Columna Primera fila
Bobby Fischer y la tía Rosalía
Roberto García H. | rgarcia@nacion.com
Periodista
Tal y como siempre fue, “genio y figura, hasta la sepultura”, cuando tenía 14 años, desde entonces excéntrico, Bobby Fischer se echaba a llorar en los brazos de Rosalía Escalante, si perdía en un juego de ajedrez.
Así lo relata don Danilo Serrano Pinto en un correo electrónico que su hermano Carlos me reenvió, con el propósito de recordar a doña Rosalía Escalante de Serrano, tía de los hermanos Serrano Pinto (Carlos, Germán, Guillermo y Danilo), a raíz del reciente fallecimiento del genio del ajedrez.
Rosalía y Bobby se conocieron en Nueva Jersey, Estados Unidos, adonde la familia Serrano Escalante se trasladó a vivir a inicios de los años cincuentas, según describe el libro El ajedrez en Costa Rica , de los hermanos Alexis y Manuel Murillo Tsijili.
En aquella ciudad, la señora Escalante participó en torneos nacionales, jugó contra grandes figuras, como Gisela Gresser y Arthur Bisguier, y formó parte del club local, el Independent Chess Club, en West Orange, Nueva Jersey, club que también integraba Bobby Fischer, de quien Rosalía fue amiga y consejera.
Nació el 27 de enero de 1900 y falleció el 20 de diciembre de 1973. Se casó con el violinista Alfredo Serrano Bonilla, después de un largo noviazgo desde la niñez, cuando el joven le daba serenatas de violín en el balcón de la Fábrica Nacional de Licores, que administraba el papá de Rosalía.
Lecciones de vida.
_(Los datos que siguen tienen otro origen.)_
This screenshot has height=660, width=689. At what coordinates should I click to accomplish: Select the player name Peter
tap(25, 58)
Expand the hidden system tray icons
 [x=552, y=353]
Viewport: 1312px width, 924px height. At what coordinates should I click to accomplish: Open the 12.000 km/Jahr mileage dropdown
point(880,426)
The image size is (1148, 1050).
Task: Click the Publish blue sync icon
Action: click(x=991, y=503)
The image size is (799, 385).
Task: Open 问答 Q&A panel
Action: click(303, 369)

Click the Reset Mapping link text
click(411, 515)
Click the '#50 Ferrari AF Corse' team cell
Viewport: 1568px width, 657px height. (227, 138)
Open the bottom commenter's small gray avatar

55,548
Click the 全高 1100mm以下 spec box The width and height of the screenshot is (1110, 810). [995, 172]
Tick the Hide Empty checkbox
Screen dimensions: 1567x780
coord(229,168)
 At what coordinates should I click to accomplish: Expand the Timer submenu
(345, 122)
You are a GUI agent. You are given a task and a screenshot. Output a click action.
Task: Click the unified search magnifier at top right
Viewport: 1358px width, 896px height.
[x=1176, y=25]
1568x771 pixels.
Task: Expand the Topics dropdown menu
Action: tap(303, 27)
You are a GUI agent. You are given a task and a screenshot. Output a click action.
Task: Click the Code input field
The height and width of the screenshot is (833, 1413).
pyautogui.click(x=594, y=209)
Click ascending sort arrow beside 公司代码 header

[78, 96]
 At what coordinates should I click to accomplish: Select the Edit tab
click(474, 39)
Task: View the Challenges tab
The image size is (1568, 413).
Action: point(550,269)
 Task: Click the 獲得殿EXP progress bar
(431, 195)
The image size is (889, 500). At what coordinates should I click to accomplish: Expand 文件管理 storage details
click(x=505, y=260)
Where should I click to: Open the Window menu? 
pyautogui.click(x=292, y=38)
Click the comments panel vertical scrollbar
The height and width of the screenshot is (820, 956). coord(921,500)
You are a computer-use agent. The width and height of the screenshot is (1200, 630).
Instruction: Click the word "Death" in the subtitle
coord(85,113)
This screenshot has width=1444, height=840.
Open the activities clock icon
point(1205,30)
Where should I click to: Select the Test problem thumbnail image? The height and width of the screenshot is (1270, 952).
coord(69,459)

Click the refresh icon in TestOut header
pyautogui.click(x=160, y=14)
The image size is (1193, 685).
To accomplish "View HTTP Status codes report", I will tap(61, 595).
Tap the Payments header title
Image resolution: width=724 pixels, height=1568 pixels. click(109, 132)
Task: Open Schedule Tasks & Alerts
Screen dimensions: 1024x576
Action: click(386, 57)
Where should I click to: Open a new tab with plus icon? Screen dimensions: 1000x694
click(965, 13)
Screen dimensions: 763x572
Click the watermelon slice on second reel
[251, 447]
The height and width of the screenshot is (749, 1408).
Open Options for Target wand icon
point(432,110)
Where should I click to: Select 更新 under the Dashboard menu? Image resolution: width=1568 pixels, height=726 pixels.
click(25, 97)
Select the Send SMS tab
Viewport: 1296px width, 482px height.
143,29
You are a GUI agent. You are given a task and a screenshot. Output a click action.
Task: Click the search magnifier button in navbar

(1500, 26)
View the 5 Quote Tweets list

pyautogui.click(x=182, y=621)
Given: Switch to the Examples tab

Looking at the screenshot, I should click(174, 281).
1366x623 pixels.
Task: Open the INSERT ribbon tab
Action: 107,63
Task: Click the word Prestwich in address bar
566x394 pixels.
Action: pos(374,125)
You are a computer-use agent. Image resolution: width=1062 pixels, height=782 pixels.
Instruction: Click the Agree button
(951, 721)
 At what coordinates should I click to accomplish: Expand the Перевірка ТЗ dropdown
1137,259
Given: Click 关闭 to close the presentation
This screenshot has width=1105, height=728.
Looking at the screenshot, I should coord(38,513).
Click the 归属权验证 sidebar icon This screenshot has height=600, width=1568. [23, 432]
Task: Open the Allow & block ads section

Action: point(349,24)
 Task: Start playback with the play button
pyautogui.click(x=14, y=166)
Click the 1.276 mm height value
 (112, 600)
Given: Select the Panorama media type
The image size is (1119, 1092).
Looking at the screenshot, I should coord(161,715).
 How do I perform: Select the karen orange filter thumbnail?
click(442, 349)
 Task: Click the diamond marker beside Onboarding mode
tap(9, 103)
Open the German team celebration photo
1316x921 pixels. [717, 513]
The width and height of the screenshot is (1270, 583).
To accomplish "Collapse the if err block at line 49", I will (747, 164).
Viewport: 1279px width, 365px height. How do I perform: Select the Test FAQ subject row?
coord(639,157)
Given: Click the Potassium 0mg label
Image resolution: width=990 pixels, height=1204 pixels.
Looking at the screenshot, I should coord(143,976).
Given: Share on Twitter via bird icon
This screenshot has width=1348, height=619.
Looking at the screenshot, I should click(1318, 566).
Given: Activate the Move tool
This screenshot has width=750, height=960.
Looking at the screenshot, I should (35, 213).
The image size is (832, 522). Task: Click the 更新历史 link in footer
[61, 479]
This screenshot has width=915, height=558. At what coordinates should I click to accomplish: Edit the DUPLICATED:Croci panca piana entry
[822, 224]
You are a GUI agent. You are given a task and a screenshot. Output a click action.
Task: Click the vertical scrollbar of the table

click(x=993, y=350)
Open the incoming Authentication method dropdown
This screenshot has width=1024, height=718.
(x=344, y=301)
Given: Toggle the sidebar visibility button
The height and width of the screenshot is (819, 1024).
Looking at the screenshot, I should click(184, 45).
En memoria de la tía Rosalía, transcribo algunos párrafos de don Danilo.
“Me daba clases de ajedrez en la cocina de su casa, en barrio Amón. Si yo metía la pata, ¡jaque mate! Analizábamos la jugada y yo le rogaba que la repitiéramos, a lo que solía responder:
Vea, esta partida ya terminó. Si quiere empezamos otra, porque nunca le voy a permitir que se retracte, ya que en un juego de verdad, no hay segundas oportunidades. !Carajo, eso me enseñó mucho en el ajedrez y en la vida!, escribe, con emoción, don Danilo.
Años más tarde, cuando don Danilo se inscribió en el campeonato nacional, para su sorpresa, la Federación de Ajedrez estaba en la misma casa del Amón.
“Me ubiqué en el mismo sitio donde la tía jugaba y pude sentir su presencia, soplándome al oído frases inolvidables: Toque todas las fichas antes de hacer la jugada. ¡Torre a sétima! ¡El rey pa’lante!
Hace tiempo que don Danilo no practica el ajedrez, pero en los hermanos Serrano Pinto pervive el recuerdo de la tía Rosalía. Y su legado de humanidad.